El Cortez by Marlene Avelino


El Cortez is a small neighborhood of about 200 homes, bordered by Grant Road to the north, 1st Avenue to the east, Seneca Street to the south, and 4th Avenue to the west. The neighborhood was annexed by the city in 1938, but most of the homes were built in the 1950s and 1960s. The majority are single family homes built out of brick, but there are a handful of adobe and slump block homes  sprinkled throughout. El Cortez is a neighborly place, conveniently located close to grocery stores, downtown, and major transit routes.

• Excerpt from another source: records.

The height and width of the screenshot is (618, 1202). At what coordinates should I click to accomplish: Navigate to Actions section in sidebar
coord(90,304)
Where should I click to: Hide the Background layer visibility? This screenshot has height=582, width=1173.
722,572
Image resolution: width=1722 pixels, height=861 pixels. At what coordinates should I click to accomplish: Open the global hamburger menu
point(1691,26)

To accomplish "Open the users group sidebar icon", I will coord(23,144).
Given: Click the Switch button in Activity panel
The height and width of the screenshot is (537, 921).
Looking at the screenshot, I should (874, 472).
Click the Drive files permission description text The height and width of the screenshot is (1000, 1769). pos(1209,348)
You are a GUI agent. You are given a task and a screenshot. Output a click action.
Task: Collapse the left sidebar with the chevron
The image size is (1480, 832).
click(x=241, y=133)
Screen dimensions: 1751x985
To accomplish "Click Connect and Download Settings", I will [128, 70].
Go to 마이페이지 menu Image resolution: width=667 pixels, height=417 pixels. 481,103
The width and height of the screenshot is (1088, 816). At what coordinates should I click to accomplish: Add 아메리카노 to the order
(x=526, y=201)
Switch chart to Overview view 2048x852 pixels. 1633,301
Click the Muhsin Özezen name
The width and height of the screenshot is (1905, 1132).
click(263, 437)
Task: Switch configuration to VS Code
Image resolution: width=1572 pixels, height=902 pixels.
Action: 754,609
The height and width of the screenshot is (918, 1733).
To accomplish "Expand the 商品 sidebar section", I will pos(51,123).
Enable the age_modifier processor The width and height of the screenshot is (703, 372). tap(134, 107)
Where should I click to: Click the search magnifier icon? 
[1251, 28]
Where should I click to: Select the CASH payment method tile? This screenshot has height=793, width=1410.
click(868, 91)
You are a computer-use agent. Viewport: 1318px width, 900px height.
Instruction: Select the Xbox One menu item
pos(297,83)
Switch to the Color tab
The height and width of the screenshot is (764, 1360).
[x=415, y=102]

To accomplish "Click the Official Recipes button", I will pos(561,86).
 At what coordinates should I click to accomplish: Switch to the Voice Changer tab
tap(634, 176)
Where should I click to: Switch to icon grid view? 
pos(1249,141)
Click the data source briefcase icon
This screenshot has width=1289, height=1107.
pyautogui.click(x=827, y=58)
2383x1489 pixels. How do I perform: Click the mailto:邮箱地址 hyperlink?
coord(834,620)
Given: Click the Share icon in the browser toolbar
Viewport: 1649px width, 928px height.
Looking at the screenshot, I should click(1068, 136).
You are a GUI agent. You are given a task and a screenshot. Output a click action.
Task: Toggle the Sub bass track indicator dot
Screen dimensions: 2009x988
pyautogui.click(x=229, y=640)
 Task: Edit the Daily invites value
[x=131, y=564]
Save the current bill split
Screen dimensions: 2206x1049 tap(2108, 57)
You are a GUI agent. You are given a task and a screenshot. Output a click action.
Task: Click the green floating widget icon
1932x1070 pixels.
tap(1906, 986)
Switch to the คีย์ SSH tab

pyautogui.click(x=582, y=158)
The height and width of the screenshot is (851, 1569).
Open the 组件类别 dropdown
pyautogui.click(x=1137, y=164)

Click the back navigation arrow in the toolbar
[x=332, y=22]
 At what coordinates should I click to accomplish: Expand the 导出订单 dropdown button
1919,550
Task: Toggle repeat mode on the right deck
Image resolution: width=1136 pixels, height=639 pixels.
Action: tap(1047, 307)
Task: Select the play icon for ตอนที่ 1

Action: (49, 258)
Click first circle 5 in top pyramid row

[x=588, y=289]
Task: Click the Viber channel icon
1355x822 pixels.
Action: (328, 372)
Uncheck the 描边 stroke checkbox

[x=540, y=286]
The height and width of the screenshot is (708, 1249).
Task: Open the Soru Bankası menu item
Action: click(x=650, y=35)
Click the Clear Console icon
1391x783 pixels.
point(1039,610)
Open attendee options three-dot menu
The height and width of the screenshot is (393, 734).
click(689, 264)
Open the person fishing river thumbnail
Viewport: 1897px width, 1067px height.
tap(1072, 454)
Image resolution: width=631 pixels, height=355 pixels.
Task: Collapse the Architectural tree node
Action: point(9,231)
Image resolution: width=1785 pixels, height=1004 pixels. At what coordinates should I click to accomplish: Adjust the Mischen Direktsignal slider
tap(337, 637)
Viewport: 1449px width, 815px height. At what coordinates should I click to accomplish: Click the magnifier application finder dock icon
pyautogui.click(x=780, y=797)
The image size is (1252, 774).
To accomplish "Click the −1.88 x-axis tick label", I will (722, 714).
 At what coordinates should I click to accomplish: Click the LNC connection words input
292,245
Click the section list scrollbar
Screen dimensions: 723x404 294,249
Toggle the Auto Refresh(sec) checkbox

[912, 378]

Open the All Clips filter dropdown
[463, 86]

A unique feature of the neighborhood is that it is 100% residential, and over 60% of residents own their homes; there are no businesses, churches, or schools within the bounds of El Cortez. Enchanted Dragon Tattoo used to be on the corner of 4th Avenue and Grant Road, but it was swallowed up by the Grant Road widening project. Jefferson Park Elementary School is just to the east and Mansfield Park is just across 4th Avenue to the west.

At the start of the 20th century this was part of a larger area known pejoratively as "Tentville." The area stretched all the way down to Speedway and was made up of tents that housed the many impoverished people suffering from tuberculosis who had moved to Tucson for the dry climate. Eventually sanitariums were built, including St. Luke's Home, which is now an assisted living facility. 

El Cortez has an active neighborhood association headed by President Will Nelson, Vice President Martha Retallick, and Secretary Michael Tamarack. The association started in 1995 when it seceded from Sugar Hill, then known as Northwest. The neighborhood association meets quarterly, and the next meeting will be held in October. During weekly Thursdat night clean ups, the association also strolls the streets picking up trash with their neighbors. You can visit their website at: http://elcortezheights.org/ and reach out for information at: elcortezhts@gmail.com.


"Unity" by Simon Donovan and Ben Olmstead

El Cortez received its first public art installation as part of the Grant Road widening project, and it's located along Grant Road between 3rd Avenue and Los Altos. There you can see "Unity": the 20 foot sculpture depicting 5 people standing in a circle, facing outward, holding hands, and leaning forward.  “Unity” is made of hundreds of parallel, vertically aligned stainless steel plates, each held 1 inch apart. The piece shows cooperation, trust, and the collective effort required to form the unbroken ring.